(Records from a collection)

>>>>>

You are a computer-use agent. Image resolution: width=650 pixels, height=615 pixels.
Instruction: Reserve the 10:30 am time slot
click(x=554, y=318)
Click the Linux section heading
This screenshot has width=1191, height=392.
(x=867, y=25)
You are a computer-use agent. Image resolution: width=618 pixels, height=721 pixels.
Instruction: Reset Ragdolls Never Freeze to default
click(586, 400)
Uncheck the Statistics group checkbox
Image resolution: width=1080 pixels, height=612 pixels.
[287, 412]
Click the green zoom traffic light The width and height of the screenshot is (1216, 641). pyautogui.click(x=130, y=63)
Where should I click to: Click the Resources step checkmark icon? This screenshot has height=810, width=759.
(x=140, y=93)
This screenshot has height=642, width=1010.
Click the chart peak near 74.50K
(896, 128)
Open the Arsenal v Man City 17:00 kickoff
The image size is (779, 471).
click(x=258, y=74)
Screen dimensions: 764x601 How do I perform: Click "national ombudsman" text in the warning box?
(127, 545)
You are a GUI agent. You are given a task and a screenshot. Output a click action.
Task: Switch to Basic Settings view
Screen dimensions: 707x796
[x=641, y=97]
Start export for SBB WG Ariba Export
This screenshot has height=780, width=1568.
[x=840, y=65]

<<<<<

* [About this task]: Your reply should be nothing but the lines from the one containing "Instruction: Reset Ragdolls" through the last line above, copied exactly; please include both ends.

* [Response box]:
Instruction: Reset Ragdolls Never Freeze to default
click(586, 400)
Uncheck the Statistics group checkbox
Image resolution: width=1080 pixels, height=612 pixels.
[287, 412]
Click the green zoom traffic light The width and height of the screenshot is (1216, 641). pyautogui.click(x=130, y=63)
Where should I click to: Click the Resources step checkmark icon? This screenshot has height=810, width=759.
(x=140, y=93)
This screenshot has height=642, width=1010.
Click the chart peak near 74.50K
(896, 128)
Open the Arsenal v Man City 17:00 kickoff
The image size is (779, 471).
click(x=258, y=74)
Screen dimensions: 764x601 How do I perform: Click "national ombudsman" text in the warning box?
(127, 545)
You are a GUI agent. You are given a task and a screenshot. Output a click action.
Task: Switch to Basic Settings view
Screen dimensions: 707x796
[x=641, y=97]
Start export for SBB WG Ariba Export
This screenshot has height=780, width=1568.
[x=840, y=65]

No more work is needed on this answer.